Trauer - ein dynamischer Prozess
Verlustorientierte und wiederherstellungsorientierte Bewältigung kann nicht zugleich betrieben werden. Daher muss eines von beidem jeweils zurückgestellt und vermieden werden. Die Betroffenen wechseln von einem Zustand zum anderen, sie entscheiden darüber, was für sie gerade gut oder was gerade notwendig ist. Trauern ist diesem Modell entsprechend ein dynamischer Prozess, in dem die Betroffenen zwischen beiden Bereichen pendeln. Innerhalb eines jeden Bereiches können die Betroffenen eine Vielzahl an Gefühlen erleben von sehr positiven (zum Beispiel weil sie eine neue Aufgabe erfolgreich gemeistert haben) bis hin zu sehr negativen Gefühlen.

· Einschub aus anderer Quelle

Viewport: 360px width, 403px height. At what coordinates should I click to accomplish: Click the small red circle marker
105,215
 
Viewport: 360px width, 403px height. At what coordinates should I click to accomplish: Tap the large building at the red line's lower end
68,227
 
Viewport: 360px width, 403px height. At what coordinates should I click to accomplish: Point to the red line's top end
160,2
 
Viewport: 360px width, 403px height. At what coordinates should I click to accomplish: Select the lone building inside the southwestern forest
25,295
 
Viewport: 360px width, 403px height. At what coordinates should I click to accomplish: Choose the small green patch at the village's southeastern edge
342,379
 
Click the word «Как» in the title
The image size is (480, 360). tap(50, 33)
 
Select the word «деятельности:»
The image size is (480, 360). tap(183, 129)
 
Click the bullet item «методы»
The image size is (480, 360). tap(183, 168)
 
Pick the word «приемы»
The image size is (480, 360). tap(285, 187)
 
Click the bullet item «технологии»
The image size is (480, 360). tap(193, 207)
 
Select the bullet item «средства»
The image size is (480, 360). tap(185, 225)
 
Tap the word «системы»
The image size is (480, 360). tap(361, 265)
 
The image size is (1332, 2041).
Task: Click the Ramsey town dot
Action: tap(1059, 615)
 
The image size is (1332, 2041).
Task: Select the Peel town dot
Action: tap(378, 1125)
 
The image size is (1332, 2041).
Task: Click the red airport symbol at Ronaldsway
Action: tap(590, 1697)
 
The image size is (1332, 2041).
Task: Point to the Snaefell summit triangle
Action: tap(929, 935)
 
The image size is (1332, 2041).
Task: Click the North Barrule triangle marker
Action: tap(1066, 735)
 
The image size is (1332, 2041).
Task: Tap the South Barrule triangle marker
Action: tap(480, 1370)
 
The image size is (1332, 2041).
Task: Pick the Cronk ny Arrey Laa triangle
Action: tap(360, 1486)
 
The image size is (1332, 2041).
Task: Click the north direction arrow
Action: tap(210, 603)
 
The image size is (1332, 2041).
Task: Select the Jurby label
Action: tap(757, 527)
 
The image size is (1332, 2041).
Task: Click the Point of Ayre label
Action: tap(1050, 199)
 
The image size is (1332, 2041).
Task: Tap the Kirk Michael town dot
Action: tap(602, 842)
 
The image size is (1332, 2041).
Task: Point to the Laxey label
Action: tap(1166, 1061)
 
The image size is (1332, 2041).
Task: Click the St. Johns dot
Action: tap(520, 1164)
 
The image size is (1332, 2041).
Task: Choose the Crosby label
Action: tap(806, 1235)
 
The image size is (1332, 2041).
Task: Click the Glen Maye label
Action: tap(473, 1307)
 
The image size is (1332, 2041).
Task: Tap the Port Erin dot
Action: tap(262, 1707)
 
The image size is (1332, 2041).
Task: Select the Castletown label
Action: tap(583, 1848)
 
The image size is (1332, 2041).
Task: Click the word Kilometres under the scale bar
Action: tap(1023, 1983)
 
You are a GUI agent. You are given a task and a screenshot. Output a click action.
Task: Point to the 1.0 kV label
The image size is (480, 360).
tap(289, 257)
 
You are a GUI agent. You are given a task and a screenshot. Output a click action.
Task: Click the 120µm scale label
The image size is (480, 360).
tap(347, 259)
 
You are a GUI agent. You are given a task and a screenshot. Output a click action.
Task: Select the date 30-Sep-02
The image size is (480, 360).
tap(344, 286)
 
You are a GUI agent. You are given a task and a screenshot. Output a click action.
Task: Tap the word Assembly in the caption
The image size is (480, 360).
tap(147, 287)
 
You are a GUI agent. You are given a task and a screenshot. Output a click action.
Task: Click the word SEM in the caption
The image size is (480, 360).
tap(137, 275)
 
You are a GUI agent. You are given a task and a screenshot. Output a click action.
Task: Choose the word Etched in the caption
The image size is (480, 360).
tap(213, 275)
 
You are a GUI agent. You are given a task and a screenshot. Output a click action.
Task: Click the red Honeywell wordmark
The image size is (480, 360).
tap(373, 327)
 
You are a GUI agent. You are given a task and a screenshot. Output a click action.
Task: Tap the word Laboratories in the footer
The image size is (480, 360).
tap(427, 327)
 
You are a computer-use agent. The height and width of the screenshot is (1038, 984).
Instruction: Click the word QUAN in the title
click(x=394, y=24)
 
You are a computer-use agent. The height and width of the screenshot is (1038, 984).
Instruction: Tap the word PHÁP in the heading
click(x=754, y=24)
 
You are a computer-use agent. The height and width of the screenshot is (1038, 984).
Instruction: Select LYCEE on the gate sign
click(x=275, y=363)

Zusammenfassend kann gesagt werden, dass die Konfrontation mit dem Verlusterlebnis ein wichtiger Bestandteil der Trauerbewältigung ist, es kommt aber auf die richtige Dosierung an. Es ist für viele Betroffene wichtig, wenn sie sich bewusst Pausen von ihrer Trauer nehmen.
Das DPM in der Praxis
Für die Praxis der Trauerberatung/-begleitung oder in der Therapie ist dieses dieses Modell hilfreich, weil es sogenannte Traueraufgabenmodelle um ein vielfaches erweitert. So würde die vierte Aufgabe bei Worden nicht nur "Eine dauerhafte Verbindung zur verstorbenen Person inmitten des Aufbruchs in ein neues Leben finden" heißen, sondern erweitert lauten "Eine dauerhafte Verbindung zur verstorbenen Person inmitten des Aufbruchs in ein neues Leben finden ... und neue Rollen, Identitäten und Beziehungen aufnehmen". Daraus lassen sich viele interessante und hilfreiche Ansätze für die Beratung entwickeln. Weiterhin trägt ein solches Modell auch dazu bei, vorsichtig zu sein, wenn es um das Thema Verdrängung geht. Verdrängung heißt nicht automatisch, jemand macht weiter wie vorher. Es besteht immer auch die Möglichkeit, dass andere Dinge gerade wichtiger sind als die Konfrontation mit dem Verlust.